As part of this year’s campaign, we’ll be sharing several interviews with members of our team to find out more about how they got into the industry, their role at CSA, and any advice they have to help keep us safe online.
To kick things off, we sat down with Ciaren Jones to discuss his previous life as a professional footballer in the UK and how he made the transition to cybersecurity consultant.
Could you give a brief overview of your role at CSA?
My current role is Cybersecurity Consultant. I conduct penetration testing for organizations that want to test the strength of either their application or infrastructure. I mainly work on web applications but have recently started to work more on internal and external assessments for clients.
What was your path to working in the cybersecurity sector?
My path was quite an unusual one. I had no prior experience in the IT industry, my background was in football. During the pandemic, I was exploring different industries I could potentially move into, and my mum suggested cybersecurity. She works in IT and was aware that the cyber sector was growing fast.
I looked into it and soon realized it was an avenue that I wanted to pursue, the job security especially appealed to me. I started an online course but quit after three months due to the tedious learning process.
However, through an old football contact I found a course that was specifically designed to help former sports players move into the cyber sector. As I had previously done some studying, I knew this was an opportunity I couldn’t turn down.
After a successful start to the course, I was offered a job interview at CSA and I immediately said yes. The interview was two days later, and they offered me the job 30 minutes after the call. I then started at CSA as an Associate Cybersecurity Consultant and have progressed from there, learning from fellow consultants and studying with more engaging learning materials.
What’s the best thing about working in cybersecurity?
The size of it! I am in awe of how much there is to learn, the list is endless. Everything from how to ‘hack’ websites and phone applications to how to social engineer your way into a building and the hardware hacking of devices. I like the fact I’m constantly learning and developing my knowledge base.
There’s always new vulnerabilities and exploits that are being discovered as well as new security measures to counter them. It’s like a game of cat and mouse.
What’s your best piece of advice or insight to share for Cybersecurity Awareness Month?
I would say the biggest thing that I myself was guilty of, is using weak passwords.
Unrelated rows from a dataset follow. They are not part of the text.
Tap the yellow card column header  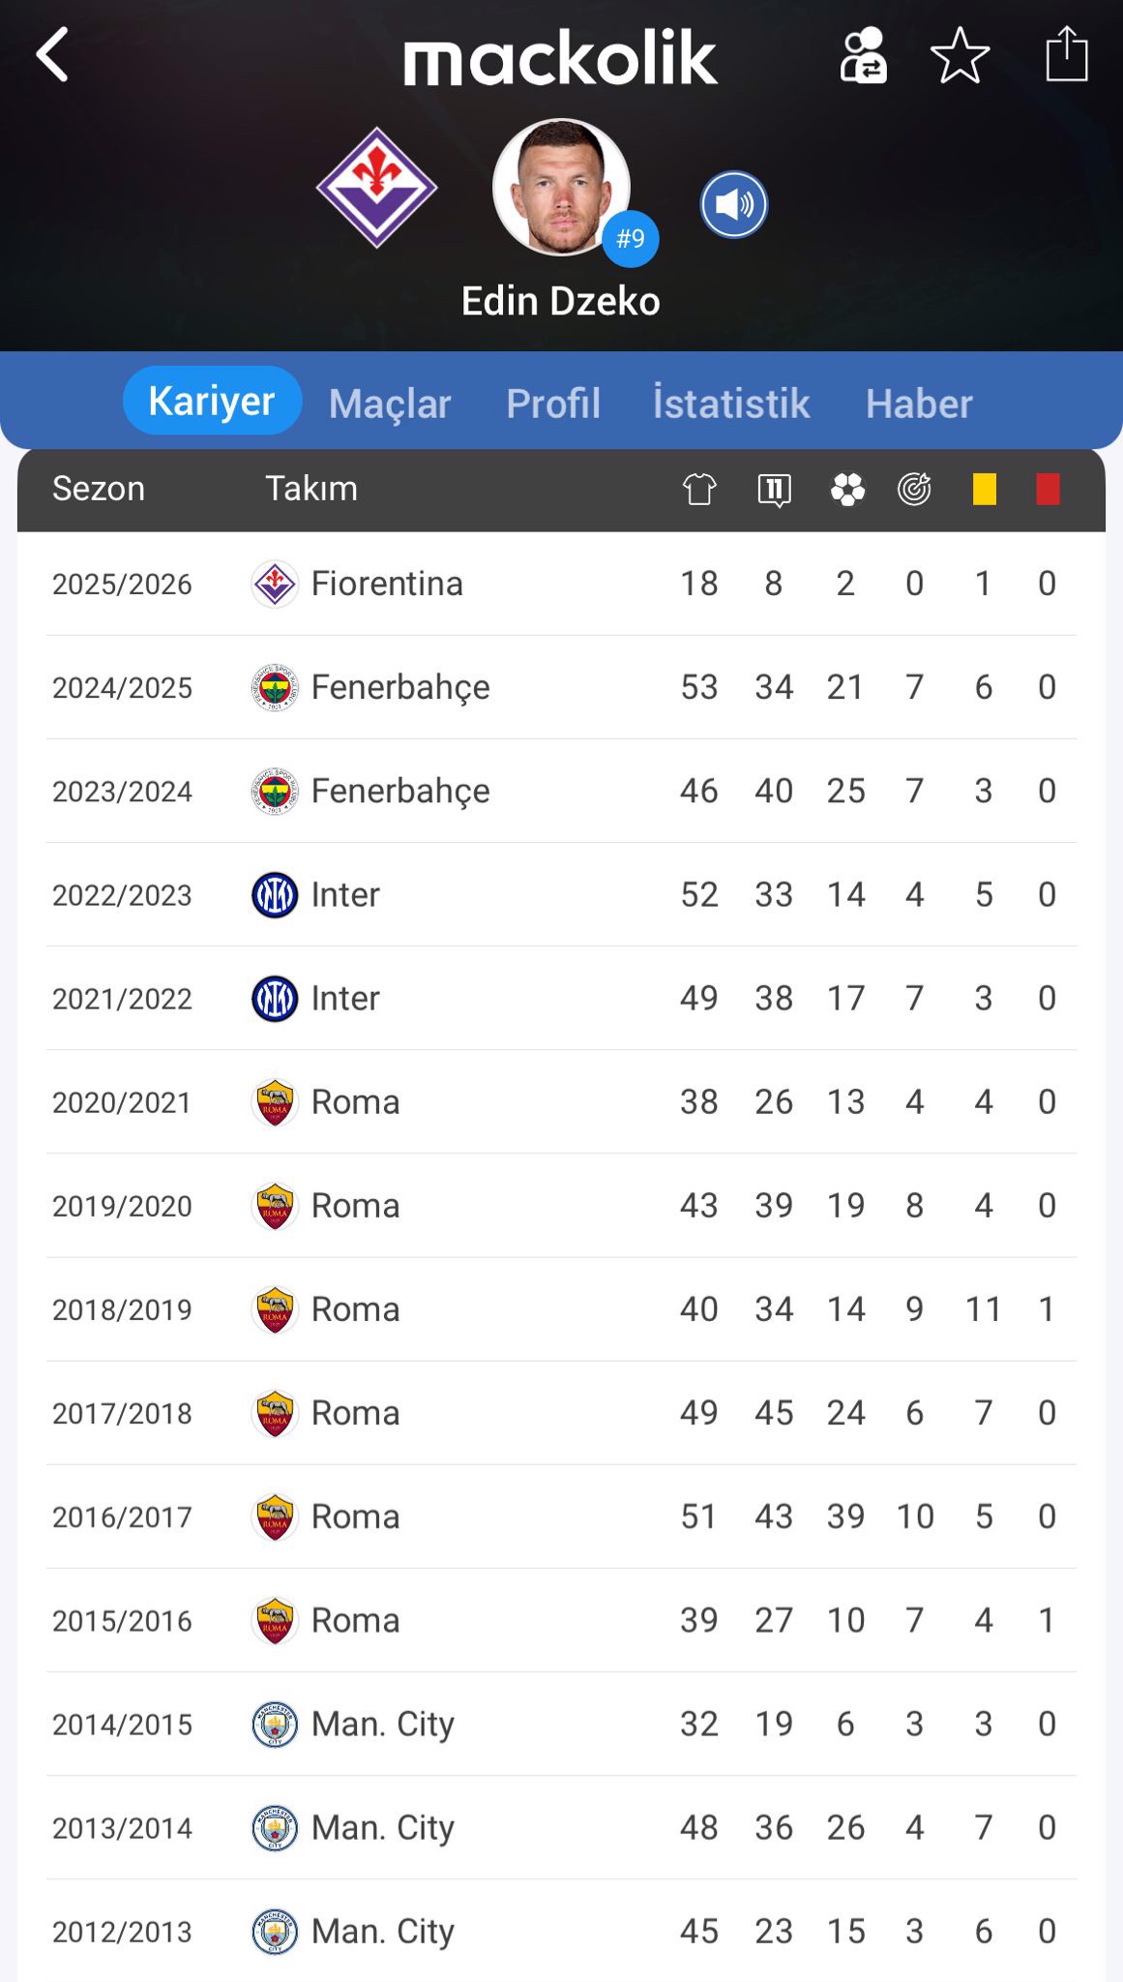click(984, 490)
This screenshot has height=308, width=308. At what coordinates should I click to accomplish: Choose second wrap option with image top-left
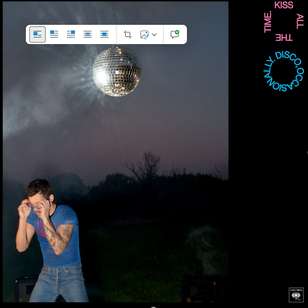click(54, 34)
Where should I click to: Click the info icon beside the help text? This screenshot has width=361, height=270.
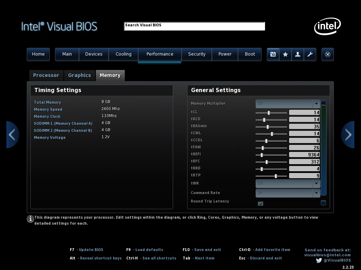tap(31, 219)
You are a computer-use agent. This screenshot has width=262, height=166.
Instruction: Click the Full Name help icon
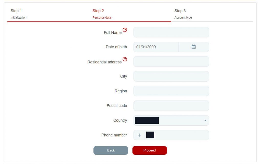coord(125,30)
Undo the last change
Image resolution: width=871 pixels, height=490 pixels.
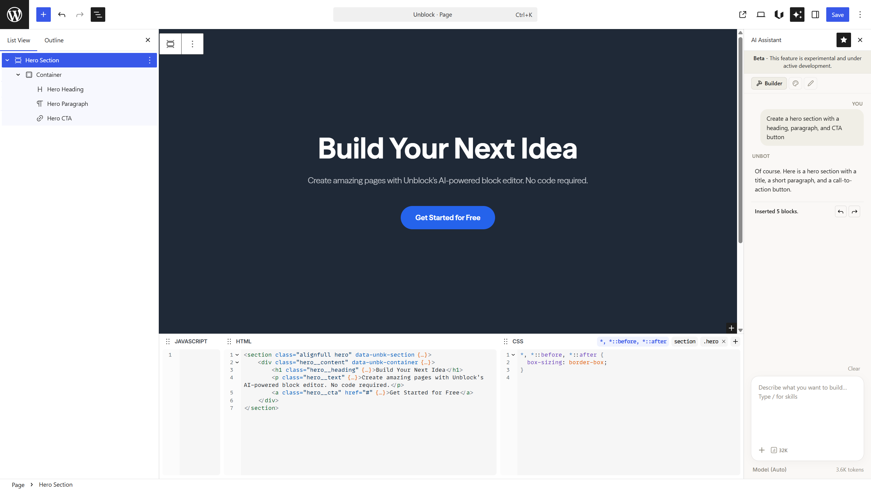click(x=62, y=15)
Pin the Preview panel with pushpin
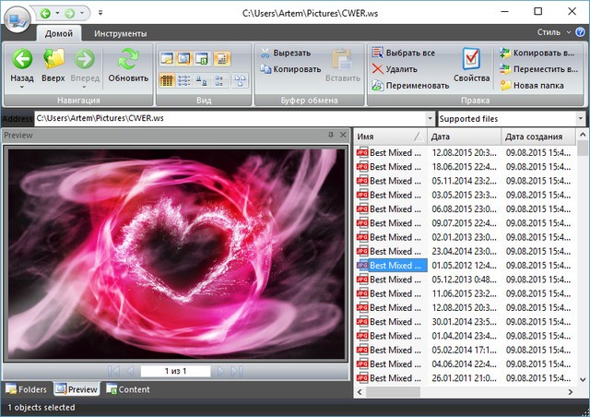Image resolution: width=590 pixels, height=417 pixels. (x=330, y=136)
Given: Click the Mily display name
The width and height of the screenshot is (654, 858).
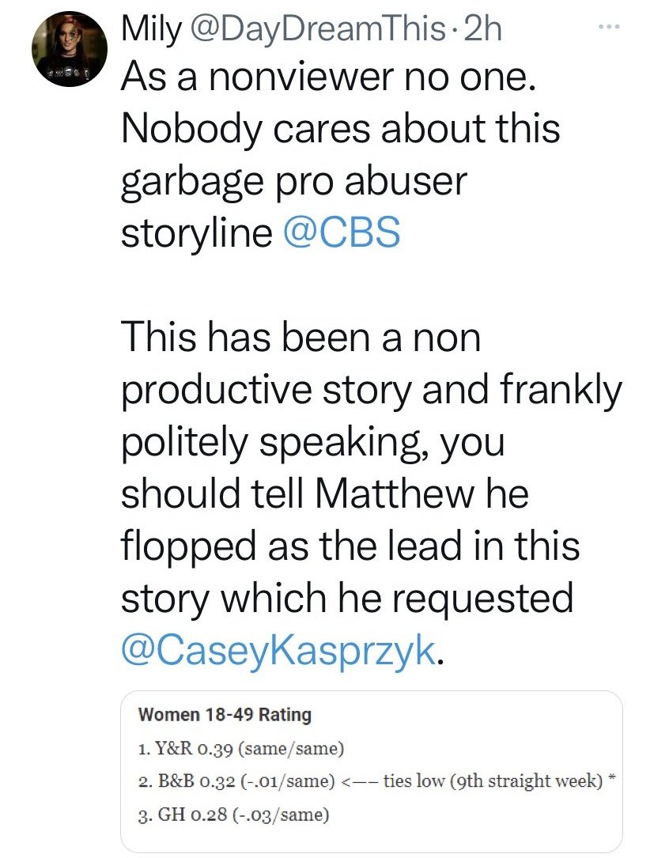Looking at the screenshot, I should point(151,29).
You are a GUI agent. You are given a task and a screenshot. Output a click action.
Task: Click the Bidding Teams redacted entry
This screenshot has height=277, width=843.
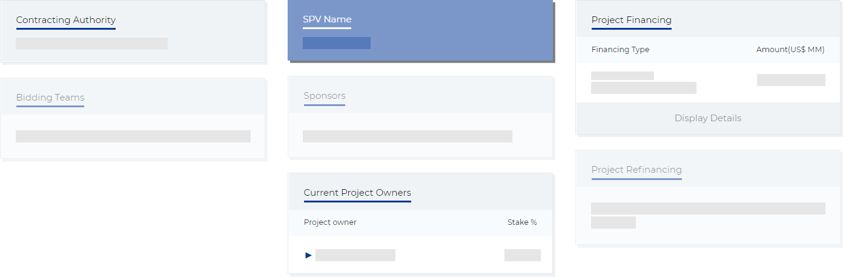[x=133, y=136]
It amazes me every time how easy it is to guess users’ passwords when we conduct testing. So, my piece of advice would be to make sure you’re using strong, hard-to-guess passwords! Another tip is that the simple use of multi-factor authentication, or MFA, can solve a lot of problems.
Yes, it means you have to wait another ten seconds before logging in, but by simply having that enabled, you can potentially prevent a devastating ransomware attack.
Tell us an interesting fact about yourself that people may not know?
I’m not sure how known it is but I used to be a professional footballer for Norwich City Football Club. I was part of their U23s setup and was there for a year and a half before COVID hit. I currently still play semi-professionally for Brackley Town in the Conference North.